Exercise details:
Keep only the lines from the start of the data through the line containing "Image resolution: width=1000 pixels, height=710", and output them exactly.

Saved data entries
=====
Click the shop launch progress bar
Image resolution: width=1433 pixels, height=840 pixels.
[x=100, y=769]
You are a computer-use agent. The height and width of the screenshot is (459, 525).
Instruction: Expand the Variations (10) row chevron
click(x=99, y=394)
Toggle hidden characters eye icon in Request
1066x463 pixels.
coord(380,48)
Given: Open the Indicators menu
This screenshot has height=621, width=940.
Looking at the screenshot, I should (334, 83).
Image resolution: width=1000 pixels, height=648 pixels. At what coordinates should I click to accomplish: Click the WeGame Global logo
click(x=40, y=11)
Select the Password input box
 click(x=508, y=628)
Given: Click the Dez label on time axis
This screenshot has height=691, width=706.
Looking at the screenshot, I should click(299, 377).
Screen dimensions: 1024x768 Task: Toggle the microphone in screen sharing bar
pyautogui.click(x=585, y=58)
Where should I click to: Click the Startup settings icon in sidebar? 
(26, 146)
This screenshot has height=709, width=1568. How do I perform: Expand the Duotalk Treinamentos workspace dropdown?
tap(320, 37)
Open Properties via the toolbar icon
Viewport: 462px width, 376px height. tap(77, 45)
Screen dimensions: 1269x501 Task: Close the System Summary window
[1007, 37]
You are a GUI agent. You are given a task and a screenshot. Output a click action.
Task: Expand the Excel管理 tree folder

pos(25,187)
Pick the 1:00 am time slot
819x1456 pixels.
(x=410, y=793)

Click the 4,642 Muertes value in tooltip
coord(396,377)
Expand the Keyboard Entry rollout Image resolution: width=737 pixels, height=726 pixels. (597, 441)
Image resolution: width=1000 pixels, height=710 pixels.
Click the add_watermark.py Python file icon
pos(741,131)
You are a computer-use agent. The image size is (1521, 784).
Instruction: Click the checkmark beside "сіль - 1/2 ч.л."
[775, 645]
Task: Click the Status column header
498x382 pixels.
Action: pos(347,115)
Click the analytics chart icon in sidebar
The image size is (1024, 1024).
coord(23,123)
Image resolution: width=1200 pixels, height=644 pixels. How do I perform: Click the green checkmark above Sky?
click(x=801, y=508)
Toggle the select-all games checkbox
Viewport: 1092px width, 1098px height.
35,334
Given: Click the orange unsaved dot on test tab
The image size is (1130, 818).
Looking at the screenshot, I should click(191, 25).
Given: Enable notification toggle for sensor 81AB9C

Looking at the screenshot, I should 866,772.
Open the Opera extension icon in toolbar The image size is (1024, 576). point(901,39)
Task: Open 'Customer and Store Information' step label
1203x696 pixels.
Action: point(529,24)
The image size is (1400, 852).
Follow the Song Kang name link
=====
Your response:
Click the shop launch progress bar
Image resolution: width=1433 pixels, height=840 pixels.
[x=100, y=769]
You are a computer-use agent. The height and width of the screenshot is (459, 525).
Instruction: Expand the Variations (10) row chevron
click(x=99, y=394)
Toggle hidden characters eye icon in Request
1066x463 pixels.
coord(380,48)
Given: Open the Indicators menu
This screenshot has height=621, width=940.
Looking at the screenshot, I should (334, 83).
Image resolution: width=1000 pixels, height=648 pixels. At what coordinates should I click to accomplish: Click the WeGame Global logo
click(x=40, y=11)
Select the Password input box
 click(x=508, y=628)
Given: Click the Dez label on time axis
This screenshot has height=691, width=706.
Looking at the screenshot, I should click(299, 377).
Screen dimensions: 1024x768 Task: Toggle the microphone in screen sharing bar
pyautogui.click(x=585, y=58)
Where should I click to: Click the Startup settings icon in sidebar? 
(26, 146)
This screenshot has height=709, width=1568. How do I perform: Expand the Duotalk Treinamentos workspace dropdown?
tap(320, 37)
Open Properties via the toolbar icon
Viewport: 462px width, 376px height. tap(77, 45)
Screen dimensions: 1269x501 Task: Close the System Summary window
[1007, 37]
You are a GUI agent. You are given a task and a screenshot. Output a click action.
Task: Expand the Excel管理 tree folder

pos(25,187)
Pick the 1:00 am time slot
819x1456 pixels.
(x=410, y=793)

Click the 4,642 Muertes value in tooltip
coord(396,377)
Expand the Keyboard Entry rollout Image resolution: width=737 pixels, height=726 pixels. (597, 441)
Image resolution: width=1000 pixels, height=710 pixels.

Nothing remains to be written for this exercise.